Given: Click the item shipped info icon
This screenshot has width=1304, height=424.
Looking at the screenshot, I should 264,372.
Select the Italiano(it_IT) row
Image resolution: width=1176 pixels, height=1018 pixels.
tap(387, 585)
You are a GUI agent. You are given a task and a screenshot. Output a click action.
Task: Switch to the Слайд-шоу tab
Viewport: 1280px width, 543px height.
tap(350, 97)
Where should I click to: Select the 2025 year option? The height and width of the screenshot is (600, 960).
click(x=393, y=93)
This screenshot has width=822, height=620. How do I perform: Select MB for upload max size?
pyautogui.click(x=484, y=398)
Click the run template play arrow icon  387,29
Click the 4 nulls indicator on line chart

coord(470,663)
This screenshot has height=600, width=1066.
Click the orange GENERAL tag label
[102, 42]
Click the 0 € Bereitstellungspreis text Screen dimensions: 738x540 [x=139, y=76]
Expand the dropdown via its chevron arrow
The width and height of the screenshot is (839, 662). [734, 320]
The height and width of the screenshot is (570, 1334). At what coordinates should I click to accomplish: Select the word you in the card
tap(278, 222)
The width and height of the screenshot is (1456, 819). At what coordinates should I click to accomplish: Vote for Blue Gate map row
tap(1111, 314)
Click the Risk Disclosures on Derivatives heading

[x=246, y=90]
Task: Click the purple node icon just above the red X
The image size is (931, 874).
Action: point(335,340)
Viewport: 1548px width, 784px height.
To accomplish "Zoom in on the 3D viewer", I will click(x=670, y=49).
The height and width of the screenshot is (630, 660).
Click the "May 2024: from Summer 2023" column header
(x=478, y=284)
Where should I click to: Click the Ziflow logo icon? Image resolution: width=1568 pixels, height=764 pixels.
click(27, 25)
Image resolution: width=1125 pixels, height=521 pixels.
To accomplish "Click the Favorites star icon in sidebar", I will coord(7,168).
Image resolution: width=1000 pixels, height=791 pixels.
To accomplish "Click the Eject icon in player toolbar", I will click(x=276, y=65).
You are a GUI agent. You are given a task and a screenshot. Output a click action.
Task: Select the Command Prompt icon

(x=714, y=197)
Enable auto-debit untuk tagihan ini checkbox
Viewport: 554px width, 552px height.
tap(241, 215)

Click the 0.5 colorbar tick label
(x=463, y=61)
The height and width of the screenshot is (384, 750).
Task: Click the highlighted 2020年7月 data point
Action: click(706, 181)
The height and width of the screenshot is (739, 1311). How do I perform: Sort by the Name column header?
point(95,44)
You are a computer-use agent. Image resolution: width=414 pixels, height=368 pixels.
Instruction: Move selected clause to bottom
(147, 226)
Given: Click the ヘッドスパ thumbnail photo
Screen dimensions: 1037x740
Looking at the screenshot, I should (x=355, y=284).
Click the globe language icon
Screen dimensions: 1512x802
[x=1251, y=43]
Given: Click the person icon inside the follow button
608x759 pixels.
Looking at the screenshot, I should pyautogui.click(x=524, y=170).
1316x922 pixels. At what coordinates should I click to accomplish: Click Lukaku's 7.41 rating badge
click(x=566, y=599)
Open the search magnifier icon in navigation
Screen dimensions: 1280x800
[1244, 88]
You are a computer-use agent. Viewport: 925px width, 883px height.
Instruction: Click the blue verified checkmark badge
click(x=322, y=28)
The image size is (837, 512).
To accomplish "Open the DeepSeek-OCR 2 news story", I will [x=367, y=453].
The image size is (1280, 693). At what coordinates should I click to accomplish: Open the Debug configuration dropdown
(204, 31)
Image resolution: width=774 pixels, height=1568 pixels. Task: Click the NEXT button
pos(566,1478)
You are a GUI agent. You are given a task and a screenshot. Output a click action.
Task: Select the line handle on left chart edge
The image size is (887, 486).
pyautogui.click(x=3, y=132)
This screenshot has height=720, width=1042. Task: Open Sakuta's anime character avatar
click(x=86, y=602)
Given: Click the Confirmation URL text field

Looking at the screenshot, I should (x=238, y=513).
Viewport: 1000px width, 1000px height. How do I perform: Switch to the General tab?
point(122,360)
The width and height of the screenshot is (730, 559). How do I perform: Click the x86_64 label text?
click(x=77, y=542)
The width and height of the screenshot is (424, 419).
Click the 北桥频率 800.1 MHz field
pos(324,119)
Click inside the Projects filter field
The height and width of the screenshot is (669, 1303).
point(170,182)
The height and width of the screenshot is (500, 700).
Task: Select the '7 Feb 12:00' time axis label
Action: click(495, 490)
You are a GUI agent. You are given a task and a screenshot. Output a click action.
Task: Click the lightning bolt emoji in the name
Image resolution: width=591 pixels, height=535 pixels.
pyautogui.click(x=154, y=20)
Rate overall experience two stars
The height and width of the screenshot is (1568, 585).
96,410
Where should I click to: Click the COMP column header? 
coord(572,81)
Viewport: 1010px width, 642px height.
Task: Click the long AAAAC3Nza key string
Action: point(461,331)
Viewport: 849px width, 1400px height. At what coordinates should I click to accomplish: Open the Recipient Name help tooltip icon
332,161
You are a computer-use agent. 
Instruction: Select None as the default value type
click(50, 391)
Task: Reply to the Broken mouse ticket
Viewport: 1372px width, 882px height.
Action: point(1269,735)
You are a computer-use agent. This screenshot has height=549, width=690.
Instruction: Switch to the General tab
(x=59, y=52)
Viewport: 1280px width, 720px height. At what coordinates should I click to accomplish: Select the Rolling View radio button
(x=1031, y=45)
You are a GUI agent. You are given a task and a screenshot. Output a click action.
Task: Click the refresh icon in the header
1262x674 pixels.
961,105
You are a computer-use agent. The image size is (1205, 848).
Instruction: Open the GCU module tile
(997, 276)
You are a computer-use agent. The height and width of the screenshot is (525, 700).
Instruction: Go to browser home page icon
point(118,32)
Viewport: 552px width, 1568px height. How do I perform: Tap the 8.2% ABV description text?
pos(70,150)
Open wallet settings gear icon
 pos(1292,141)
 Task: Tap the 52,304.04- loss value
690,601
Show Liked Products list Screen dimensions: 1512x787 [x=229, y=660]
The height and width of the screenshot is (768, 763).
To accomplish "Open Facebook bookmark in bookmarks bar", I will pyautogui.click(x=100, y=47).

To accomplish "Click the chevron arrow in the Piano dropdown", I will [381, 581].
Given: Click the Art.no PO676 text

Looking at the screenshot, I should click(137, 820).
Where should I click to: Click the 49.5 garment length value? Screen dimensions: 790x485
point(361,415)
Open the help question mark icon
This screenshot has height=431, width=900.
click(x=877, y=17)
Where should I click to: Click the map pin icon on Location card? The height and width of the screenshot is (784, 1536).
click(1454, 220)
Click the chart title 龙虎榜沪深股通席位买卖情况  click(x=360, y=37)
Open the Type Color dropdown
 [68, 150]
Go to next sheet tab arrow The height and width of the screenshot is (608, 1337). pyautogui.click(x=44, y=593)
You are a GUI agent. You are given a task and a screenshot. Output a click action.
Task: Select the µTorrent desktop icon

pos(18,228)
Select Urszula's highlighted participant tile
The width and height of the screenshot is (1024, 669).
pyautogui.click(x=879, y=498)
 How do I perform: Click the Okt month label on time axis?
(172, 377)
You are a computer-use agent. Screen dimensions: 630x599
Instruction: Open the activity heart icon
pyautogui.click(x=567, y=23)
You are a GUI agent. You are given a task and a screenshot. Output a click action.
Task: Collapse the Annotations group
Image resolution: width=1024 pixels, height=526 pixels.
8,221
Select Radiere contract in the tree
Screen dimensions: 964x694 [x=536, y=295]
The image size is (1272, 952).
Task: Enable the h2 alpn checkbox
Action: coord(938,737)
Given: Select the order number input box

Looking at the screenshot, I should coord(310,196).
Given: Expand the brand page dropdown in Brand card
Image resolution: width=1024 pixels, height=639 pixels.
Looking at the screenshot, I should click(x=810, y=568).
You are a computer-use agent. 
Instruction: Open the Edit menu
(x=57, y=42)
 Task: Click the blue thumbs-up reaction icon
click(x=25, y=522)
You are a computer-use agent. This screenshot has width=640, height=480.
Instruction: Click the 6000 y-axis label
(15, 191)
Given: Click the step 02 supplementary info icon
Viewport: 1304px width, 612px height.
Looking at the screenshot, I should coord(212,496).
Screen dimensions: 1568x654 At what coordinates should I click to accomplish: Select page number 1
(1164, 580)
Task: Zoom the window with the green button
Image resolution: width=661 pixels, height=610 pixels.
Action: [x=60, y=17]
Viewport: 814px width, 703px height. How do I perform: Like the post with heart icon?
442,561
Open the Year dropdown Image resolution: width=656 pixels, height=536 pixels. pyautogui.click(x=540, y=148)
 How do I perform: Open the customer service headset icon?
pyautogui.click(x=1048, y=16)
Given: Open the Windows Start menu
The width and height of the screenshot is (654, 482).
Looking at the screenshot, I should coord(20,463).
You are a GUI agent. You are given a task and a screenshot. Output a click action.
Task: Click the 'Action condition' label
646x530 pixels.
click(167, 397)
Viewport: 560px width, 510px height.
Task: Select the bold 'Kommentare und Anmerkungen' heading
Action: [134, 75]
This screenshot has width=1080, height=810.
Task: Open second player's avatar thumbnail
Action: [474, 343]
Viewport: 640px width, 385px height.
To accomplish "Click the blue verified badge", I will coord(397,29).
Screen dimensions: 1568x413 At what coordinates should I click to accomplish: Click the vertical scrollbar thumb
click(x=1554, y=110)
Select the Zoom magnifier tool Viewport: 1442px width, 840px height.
· · · ·
**WORK REQUIRED**
Check each line above for the string "computer", then copy the ones that have it.

**OUTPUT FOR THIS EXERCISE**
You are a computer-use agent. Image resolution: width=414 pixels, height=368 pixels.
You are a computer-use agent. Viewport: 925px width, 883px height.
You are a computer-use agent. 
You are a computer-use agent. This screenshot has height=549, width=690.
You are a computer-use agent. The image size is (1205, 848).
You are a computer-use agent. The height and width of the screenshot is (525, 700).
You are a computer-use agent. Screen dimensions: 630x599
You are a computer-use agent. 
You are a computer-use agent. This screenshot has width=640, height=480.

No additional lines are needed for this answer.